Y para poder explicar el buen nivel del Pirata hay que hacer mención, casi obligatoriamente, a uno de sus líderes dentro y fuera del terreno: Franco Vázquez. Es que el Mudo, como en todos los partidos desde su regreso, fue la manija de los cordobeses en ataque, al igual que en materia de creación de juego y sociedades con sus otros compañeros de buen pie, como Rigoni, Zelarayán o Uvita Fernández (tuvo dos chances clarísimas en los segundos 45’).

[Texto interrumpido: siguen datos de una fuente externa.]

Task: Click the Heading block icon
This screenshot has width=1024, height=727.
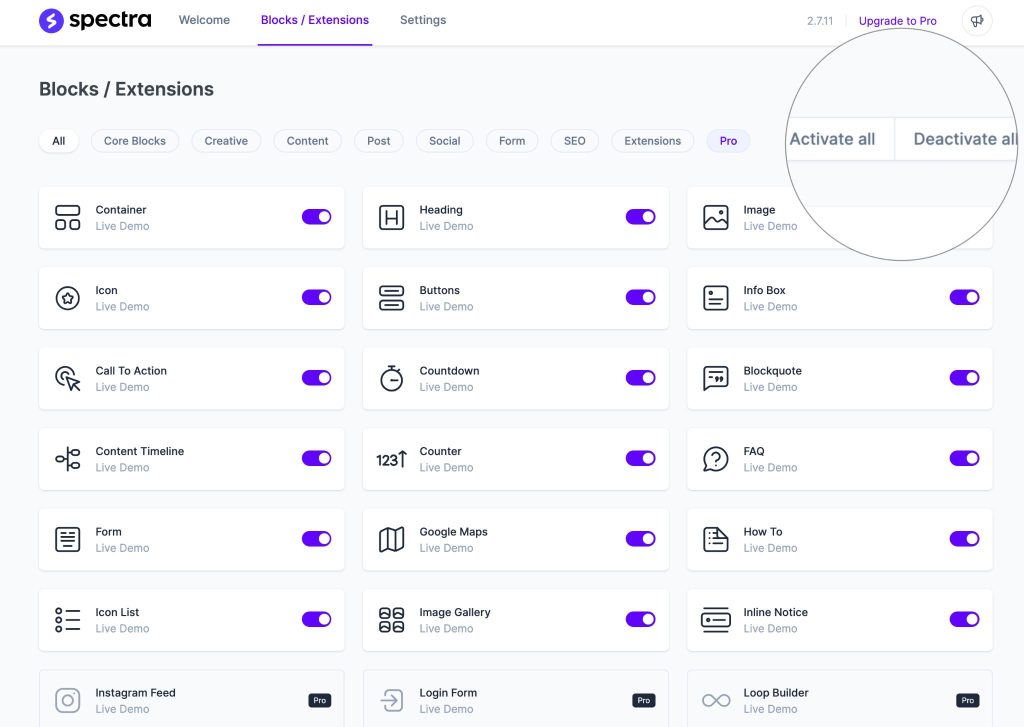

A todo eso, el ex Sevilla le sumó lo que le venía faltando, el gol. Lo hizo en un momento clave, el cierre del primer tiempo, a través de una pelota parada. Esta vez no fue él quien la ejecutó, sino que se desprendió de todos en el área y capturó con mucha categoría un buen centro de Rigoni para establecer el 1-0 del CAB.
Con el marcador abierto, la Lepra se asemejó más a ese equipo sensación mencionado anteriormente y, a base de empuje, algunas combinaciones de sus hombres de ataque, envíos al área y la pelota parada tuvo algunas ocasiones para complicar a la visita, que se replegó algunos metros, se dedicó a aguantar el resultado y lo hizo con creces.
Así, con el hijo pródigo como figura, Belgrano le sacó el invicto y puntaje idea a Independiente Rivadavia, ganó un partido de esos pesados, que te marcan para qué estás, y se puso el traje de candidato para pelear a fondo por el Apertura.